Continue the text about French para-cyclist Mickaël Guichard from where it stops.
======== TEXT EXCERPT ========
Mickaël Guichard

Personal information
- Born: 29 August 1993 (age 32) Ussel, Corrèze, France

Team information
- Current team: Team Atria–Montluçon Cyclisme
- Discipline: Road
- Role: Rider

Amateur teams
- 2015–2017: Océane Top 16 [fr]
- 2020–2021: Pro Immo Nicolas Roux
- 2022–2024: WB–Fybolia Morbihan
- 2025–: Team Atria–Montluçon Cyclisme

Professional team
- 2019: Delko–Marseille Provence (stagiaire)

Medal record
Men's Para-cycling
Representing France
Paralympic Games
| Silver medal – second place | 2024 Paris | Road time trial B |
Road World Championships
| Gold medal – first place | 2025 Ronse | Time trial B |
| Bronze medal – third place | 2023 Glasgow | Time trial B |
| Bronze medal – third place | 2023 Glasgow | Road race B |
| Bronze medal – third place | 2025 Ronse | Road race B |

= Mickaël Guichard =

French para-cyclist (born 1993)

Mickaël Guichard (born 29 August 1993) is a French cyclist who serves as a sighted pilot for blind cyclist Elie de Carvalho.
======== RAW DATA ========
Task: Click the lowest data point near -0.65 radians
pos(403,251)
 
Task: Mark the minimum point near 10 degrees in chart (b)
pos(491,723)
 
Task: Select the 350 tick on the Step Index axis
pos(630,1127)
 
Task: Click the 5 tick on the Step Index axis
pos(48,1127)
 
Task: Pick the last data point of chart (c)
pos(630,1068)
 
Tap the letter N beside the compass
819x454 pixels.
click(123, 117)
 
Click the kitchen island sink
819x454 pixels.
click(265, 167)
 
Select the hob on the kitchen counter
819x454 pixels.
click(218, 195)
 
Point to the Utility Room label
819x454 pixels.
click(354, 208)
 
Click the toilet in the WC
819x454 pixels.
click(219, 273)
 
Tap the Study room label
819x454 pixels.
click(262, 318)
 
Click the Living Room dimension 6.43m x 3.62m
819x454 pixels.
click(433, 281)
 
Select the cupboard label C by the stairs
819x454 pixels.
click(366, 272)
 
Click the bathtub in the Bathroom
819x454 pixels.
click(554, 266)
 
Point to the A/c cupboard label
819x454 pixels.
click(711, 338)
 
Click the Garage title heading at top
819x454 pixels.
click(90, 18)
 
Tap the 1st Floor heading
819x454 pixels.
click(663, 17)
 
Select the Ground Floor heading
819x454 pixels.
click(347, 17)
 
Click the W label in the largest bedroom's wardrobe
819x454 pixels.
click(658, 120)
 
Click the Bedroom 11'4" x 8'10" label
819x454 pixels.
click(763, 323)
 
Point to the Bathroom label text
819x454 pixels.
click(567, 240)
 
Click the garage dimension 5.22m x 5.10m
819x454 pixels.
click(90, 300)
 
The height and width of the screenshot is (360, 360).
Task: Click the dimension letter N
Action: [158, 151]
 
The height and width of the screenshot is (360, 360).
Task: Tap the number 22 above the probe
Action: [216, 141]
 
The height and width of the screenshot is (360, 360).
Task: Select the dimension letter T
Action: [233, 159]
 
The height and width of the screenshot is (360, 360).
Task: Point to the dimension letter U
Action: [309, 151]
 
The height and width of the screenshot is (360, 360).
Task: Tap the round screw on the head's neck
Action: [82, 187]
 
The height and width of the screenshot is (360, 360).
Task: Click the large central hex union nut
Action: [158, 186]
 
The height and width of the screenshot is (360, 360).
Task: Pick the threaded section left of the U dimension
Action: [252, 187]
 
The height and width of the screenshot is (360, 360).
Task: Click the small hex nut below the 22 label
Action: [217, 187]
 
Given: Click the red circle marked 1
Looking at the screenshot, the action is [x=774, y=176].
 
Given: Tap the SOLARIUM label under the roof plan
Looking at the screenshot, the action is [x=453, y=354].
========
**ANSWER TO THIS TASK:**
==Career==
Guichard made his Road World Championships debut in 2023, where he served as the sighted pilot for Elie de Carvalho and won bronze medals in the time trial and road race B events. He then competed at the 2024 Summer Paralympics, where the duo won a silver medal in the road time trial B with a time 34:23.73. In August 2025, he represented France at the 2025 UCI Para-cycling Road World Championships and won a gold medal in the time trial B event with a time of 40:08.13, along with Carvalho.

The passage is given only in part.